Translate this sentence from the CloudKit database text into Spanish: "The records are not actually deleted but only hidden."

■ **SELECTED EXTRACT**
-*-

When a private database receives a record deletion operation from a client, it immediately deletes the corresponding server-side record and saves the tombstone flag of the deletion operation. When other client devices obtain changes through CKFetchRecordZoneChangesOperation, the private database sends the change records (including tombstones) to the client. The client deletes the corresponding local data records based on the tombstone instructions to ensure data consistency.

The public database also immediately deletes the corresponding server-side record after receiving a record deletion operation. However, due to the lack of a tombstone mechanism, when other clients query the database for changes, the public database only informs them of the added or modified records, but cannot notify them of the deletion operation. This means that we cannot pass on the deletion operation from one device to another, and the local mirrors of the public database on the two devices will differ.

To avoid such differences as much as possible, we can add a tombstone-like attribute (such as isDeleted) when designing the data model of the public database.

// When deleting, set isDelete to true
if container.canUpdateRecord(forManagedObjectWith:item.objectID){
item.isDeleted = true
try! viewContext.save()
}

When fetching data, only retrieve records with isDeleted set to false.

@FetchRequest(
sortDescriptors: [NSSortDescriptor(keyPath: \Item.timestamp, ascending: true)],
predicate: NSPredicate(format: "%K = false", #keyPath(Item.isDelete)),
animation: .default
)
private var items: FetchedResults<Item>

The records are not actually deleted but only hidden. The public database can pass on record modification operations between devices, ensuring data consistency and achieving “deletion” of data. The “deleted” data still occupies space on the local and server-side, so it is important to carefully choose when to clear the space.

Storage Quota

The data of private databases is stored in the user’s personal iCloud space, which occupies the capacity quota of their personal space. If the user's iCloud space is full, data will no longer be able to sync between devices via the network. Users can solve this problem by cleaning up their personal space or choosing a larger space plan.

The data capacity of public databases occupies the space quota of your application. Apple provides a basic space capacity for each app that supports CloudKit, with the following limitations: 10GB of Asset storage, 100MB of database, 2GB of data transfer per month, and 40 query requests per second. Space, traffic, and request numbers will increase based on the number of active users of your application (using the app within the past 16 months), and can increase up to 10PB, 10TB, and 200TB per day, respectively.

Although most applications will not exceed these limits, as a developer, it is still advisable to minimize the use of space and improve data response efficiency.

-*-

■ **DATASET RECORDS**

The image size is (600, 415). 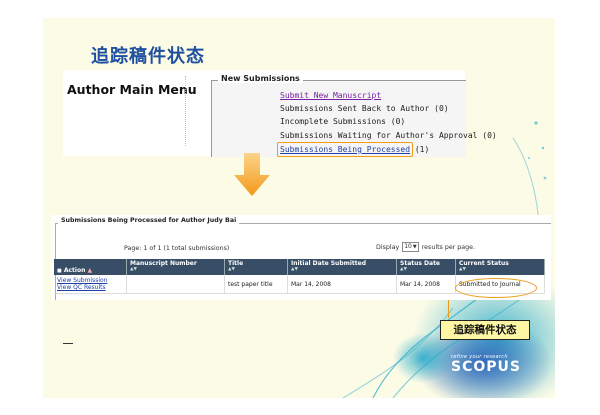 I want to click on results-per-page-control: Display 10▼ results per page., so click(x=426, y=247).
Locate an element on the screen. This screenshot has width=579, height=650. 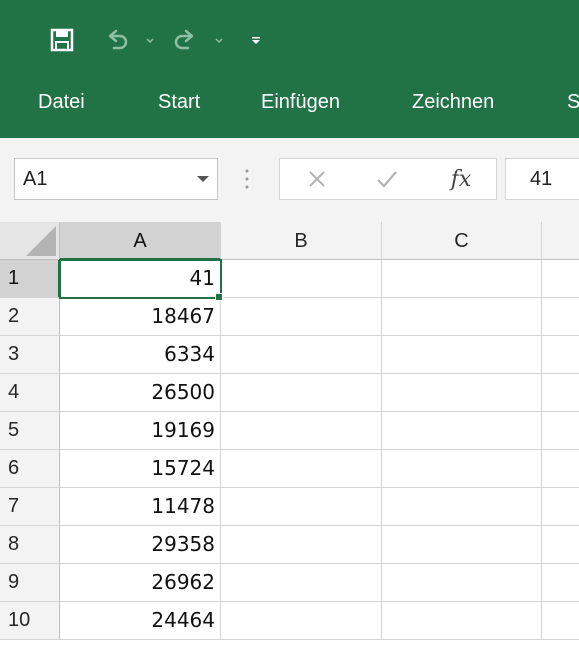
cell-a: 6334 is located at coordinates (140, 355).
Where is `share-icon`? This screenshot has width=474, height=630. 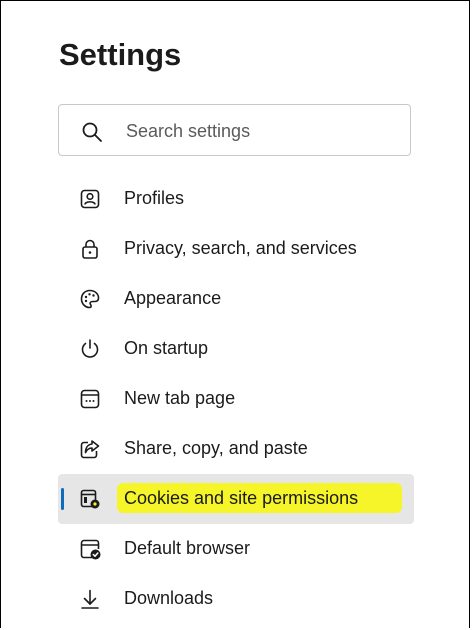 share-icon is located at coordinates (90, 449).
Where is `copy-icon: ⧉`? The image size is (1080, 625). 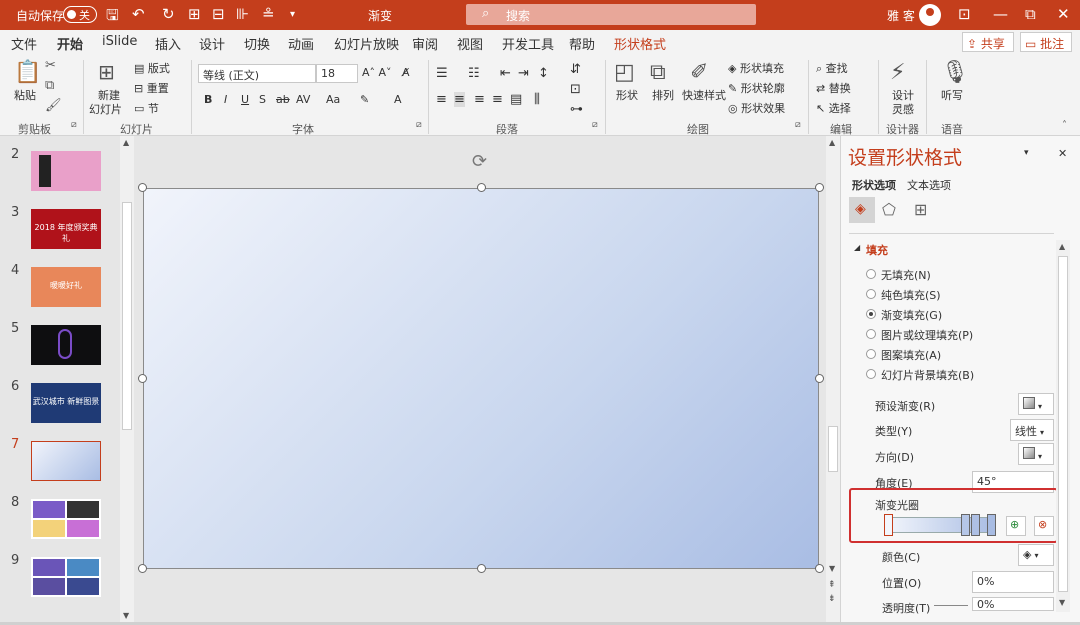
copy-icon: ⧉ is located at coordinates (50, 86).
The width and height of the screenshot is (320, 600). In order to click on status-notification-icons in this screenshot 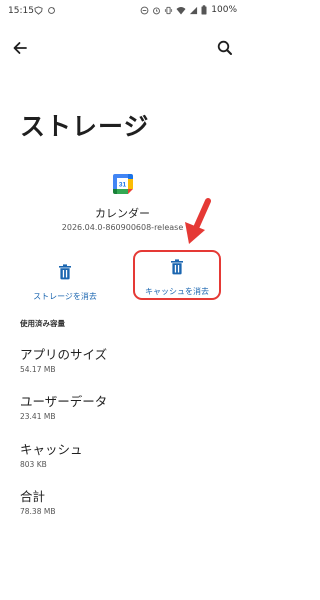, I will do `click(45, 10)`.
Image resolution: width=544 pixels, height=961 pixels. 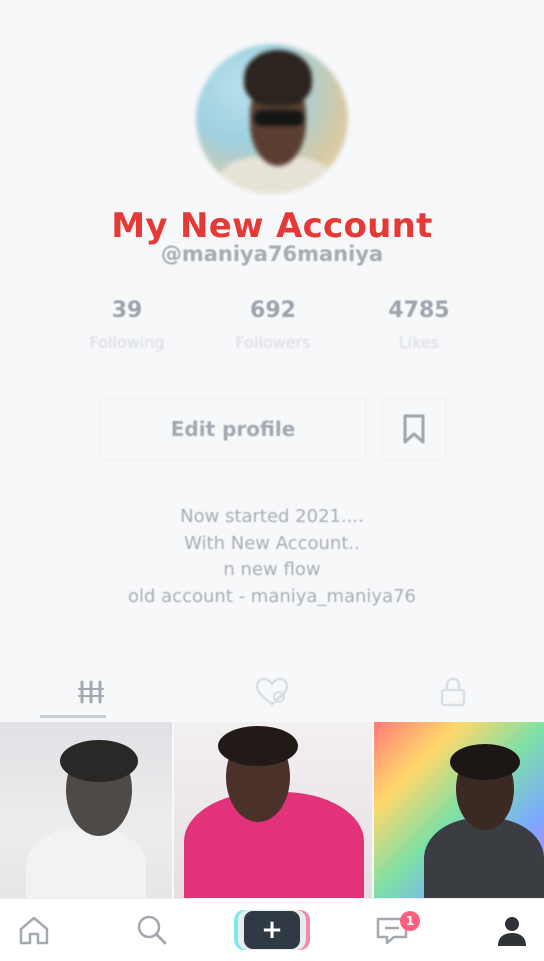 I want to click on tab-private, so click(x=452, y=692).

-*-

■ **ANSWER FOR THIS EXERCISE**
Los registros no se eliminan realmente, sino que solo se ocultan.